La Chine met en scène ses condamnés à mort à la télévision
Leur sentence est irrévocable. Pire qu'une mauvaise émission de télé réalité, les téléspectateurs chinois ont eu droit à une heure et demie d'antenne consacrée à l'exécution de quatre trafiquants de drogue vendredi.
Les malfaiteurs venaient du "Triangle d'or". La région, à cheval entre la Thaïlande, la Chine, la Birmanie et le Laos, a longtemps été connue comme le premier fournisseur mondial d'opium et d'héroïne.
Les quatre trafiquants avaient été condamnés à mort pour le meurtre de treize chinois lors d'une attaque de deux bateaux sur le fleuve Mékong en 2011. Une sentence dont la chaîne nationale CCTV n'a pas hésité à mettre en scène les préparatifs, même sur son antenne anglaise :
Menottés, ligotés et enferrés
En pleine après-midi, CCTV a diffusé toutes les étapes précédant l'injection létale. Devant les caméras, le chef de gang birman Naw Kham est fièrement exhibé par la police chinoise. L'homme de 43 ans arrive menotté, avant d'être ligoté par les officiers. Ils lui passent également des fers aux pieds avant de le placer dans la camionnette qui l'emmène vers la mort.
Même cérémonial pour les trois autres condamnés, le Thaïlandais Hsang Kham, 61 ans, le Laotien Zha Xika, 28 ans, et Yi Lai, un apatride de 55 ans. Tous sont ligotés et contraints à baisser la tête devant les journalistes.
La chaîne a ensuite diffusé les remords du chef de gang, interrogé quelques jours plus tôt. "Dans le Triangle d'or, les gens biens deviennent mauvais, vous ne pouvez pas résister à la tentation" , a avoué Naw Kham face à son intervieweur. "J'espère que mes enfants ne suivront pas mon exemple. Je leur souhaite un bel avenir et j'espère qu'ils étudieront dur."
4.000 exécutions chaque année en Chine ?
Les invités de l'émission y sont aussi allés de leur commentaire. "Il a bien mangé, bien dormi, il avait l'air en meilleure forme que lorsqu'il a été arrêté" , s'est félicité un commentateur, garantissant que Naw Kham avait été bien traité.
Les journalistes se sont en
revanche gardés d'entrer dans les détails de l'affaire. Nulle mention de
l'enquête, toujours en cours, sur une possible implication de l'armée
thaïlandaise dans le massacre sur le Mékong.
Ce type de spectacle est loin d'être choquant à la télévision chinoise. Les exécutions ne sont plus publiques comme autrefois, mais les dernières minutes des condamnés sont parfois diffusées en direct lors des affaires les plus médiatisées.
La Chine reste le pays du monde qui a le plus recours à la peine capitale.
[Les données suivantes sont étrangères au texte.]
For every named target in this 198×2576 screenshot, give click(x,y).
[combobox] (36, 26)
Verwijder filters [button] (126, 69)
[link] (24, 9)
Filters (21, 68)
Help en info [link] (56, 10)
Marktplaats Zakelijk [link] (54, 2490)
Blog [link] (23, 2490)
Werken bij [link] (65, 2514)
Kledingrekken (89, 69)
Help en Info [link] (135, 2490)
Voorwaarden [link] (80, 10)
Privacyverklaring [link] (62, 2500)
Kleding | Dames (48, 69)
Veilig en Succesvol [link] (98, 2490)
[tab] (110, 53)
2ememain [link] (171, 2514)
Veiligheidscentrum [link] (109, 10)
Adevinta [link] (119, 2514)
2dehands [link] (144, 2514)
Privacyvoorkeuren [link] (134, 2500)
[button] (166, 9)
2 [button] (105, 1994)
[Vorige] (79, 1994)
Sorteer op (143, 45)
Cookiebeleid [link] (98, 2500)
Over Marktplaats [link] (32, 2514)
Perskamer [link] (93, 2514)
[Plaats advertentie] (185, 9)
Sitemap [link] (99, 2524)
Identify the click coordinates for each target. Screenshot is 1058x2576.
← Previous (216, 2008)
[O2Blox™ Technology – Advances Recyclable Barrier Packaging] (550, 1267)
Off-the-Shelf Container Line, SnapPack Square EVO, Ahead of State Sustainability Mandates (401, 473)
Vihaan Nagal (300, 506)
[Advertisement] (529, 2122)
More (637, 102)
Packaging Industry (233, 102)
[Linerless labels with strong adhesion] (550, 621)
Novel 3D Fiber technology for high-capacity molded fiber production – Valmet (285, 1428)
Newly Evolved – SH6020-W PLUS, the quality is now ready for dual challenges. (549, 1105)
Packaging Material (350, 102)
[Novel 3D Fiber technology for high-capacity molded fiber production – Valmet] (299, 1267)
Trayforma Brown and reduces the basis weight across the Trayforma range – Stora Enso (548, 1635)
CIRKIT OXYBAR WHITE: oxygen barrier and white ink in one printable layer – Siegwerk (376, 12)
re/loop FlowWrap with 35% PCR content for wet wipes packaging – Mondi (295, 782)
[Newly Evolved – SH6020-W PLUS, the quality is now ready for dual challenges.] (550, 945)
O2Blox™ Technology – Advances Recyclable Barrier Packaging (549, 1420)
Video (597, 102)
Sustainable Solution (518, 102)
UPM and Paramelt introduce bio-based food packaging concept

Le nombre d'exécutions ordonnées par la justice chinoise dépasse les condamnations à mort de tous les autres Etats de la planète réunis.
Pékin continue de maintenir le secret sur ses condamnés à mort, et ne communique aucun chiffre. La Chine compterait pourtant plus de 4.000 mis à mort par an, selon l'organisation de défense des droits de l'homme Duihua (Dialogue).